Titel:
Erfolgreicher Eilantrag der Nachbarn - Wahrung des Doppelhauscharakters
Normenketten:
VwGO § 80 Abs. 5, § 80a Abs. 3
BauNVO 1962 § 22 Abs. 2 S. 1
BBauG 1960 § 13
BauGB § 31 Abs. 2
BayBO Art. 6 Abs. 1
Leitsätze:
1. Für die Frage, ob grenzständige Gebäude ein Doppelhaus bilden, kommt es auf die wechselseitige Verträglichkeit dieser Gebäude an. Ein Doppelhaus liegt dann vor, wenn es den Gesamteindruck einer offenen, aufgelockerten Bebauung nicht stört, eben weil es als ein Gebäude erscheint. Dabei ist eine Gesamtwürdigung des Einzelfalls vorzunehmen. (Rn. 17) (redaktioneller Leitsatz)

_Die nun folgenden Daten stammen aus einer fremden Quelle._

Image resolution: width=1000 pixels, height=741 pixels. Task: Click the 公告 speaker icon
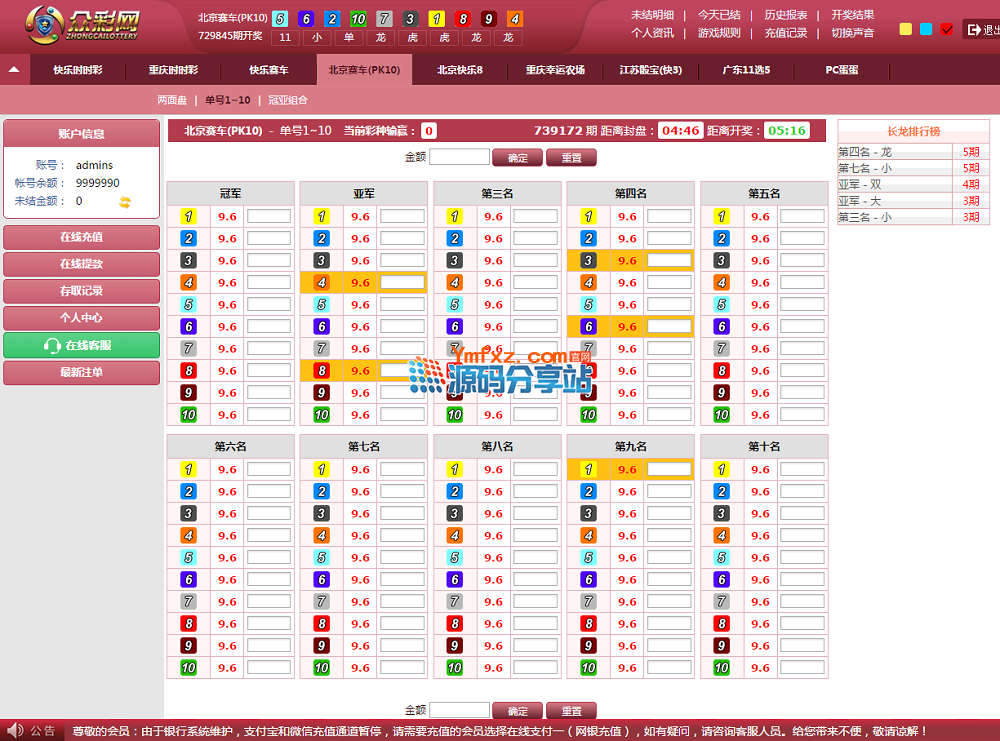click(14, 731)
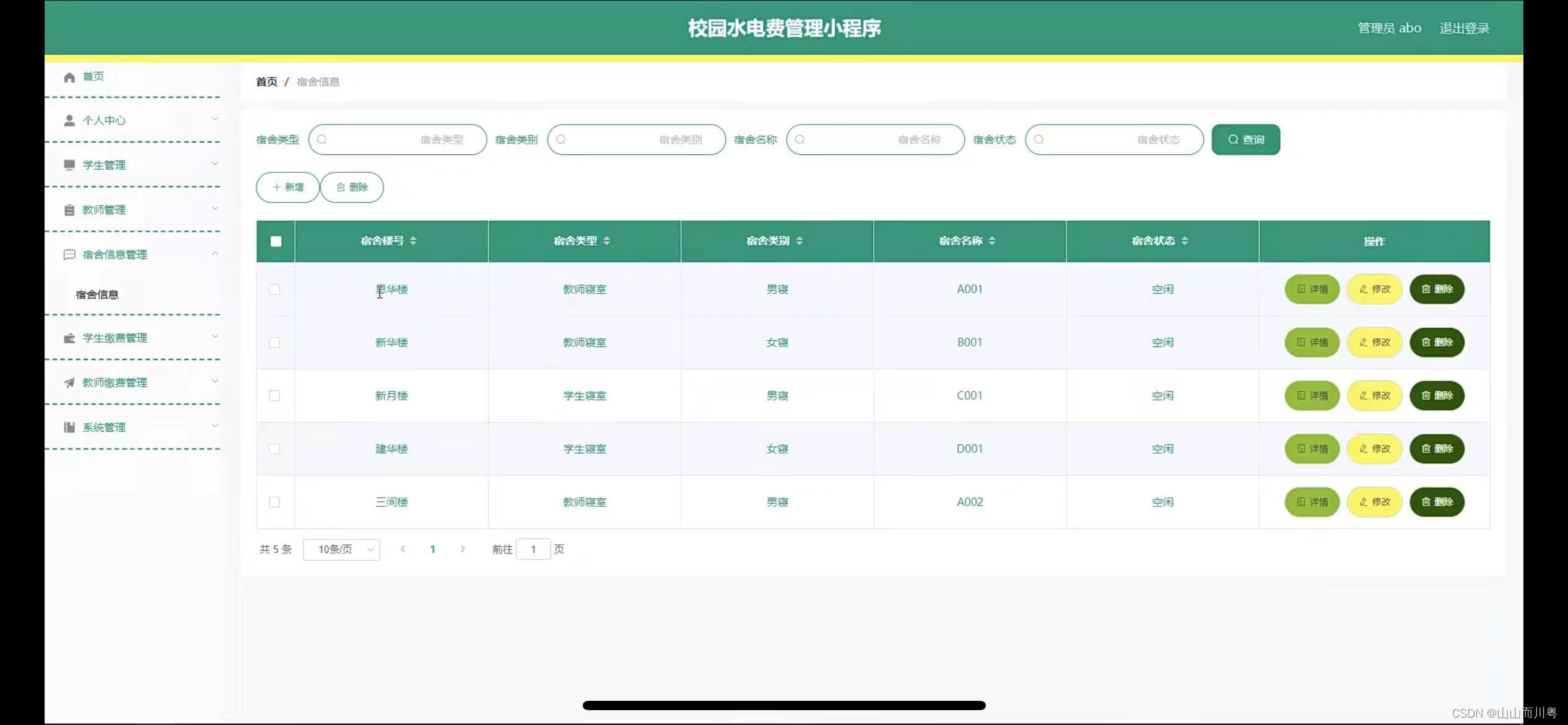This screenshot has height=725, width=1568.
Task: Click the 修改 icon for B001 room
Action: coord(1375,342)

2. Die Doppelhausfestsetzung der offenen Bauweise gem. § 22 Abs. 2 S. 1 BauNVO 1962 ist nachbarschützend. (Rn. 19) (redaktioneller Leitsatz)
Schlagworte:
Offene Bauweise, Doppelhaus, Wechselseitige Verträglichkeit der grenzständigen Gebäude, Wertende Gesamtbetrachtung., Wertende Gesamtbetrachtung, Abstandsflächen
Vorinstanz:
VG Ansbach, Beschluss vom 12.10.2023 – AN 9 S 23.1256
Fundstelle:
BeckRS 2024, 3147
Tenor
I. Die Beschwerde wird zurückgewiesen.
II. Der Beigeladene hat die Kosten des Beschwerdeverfahrens zu tragen.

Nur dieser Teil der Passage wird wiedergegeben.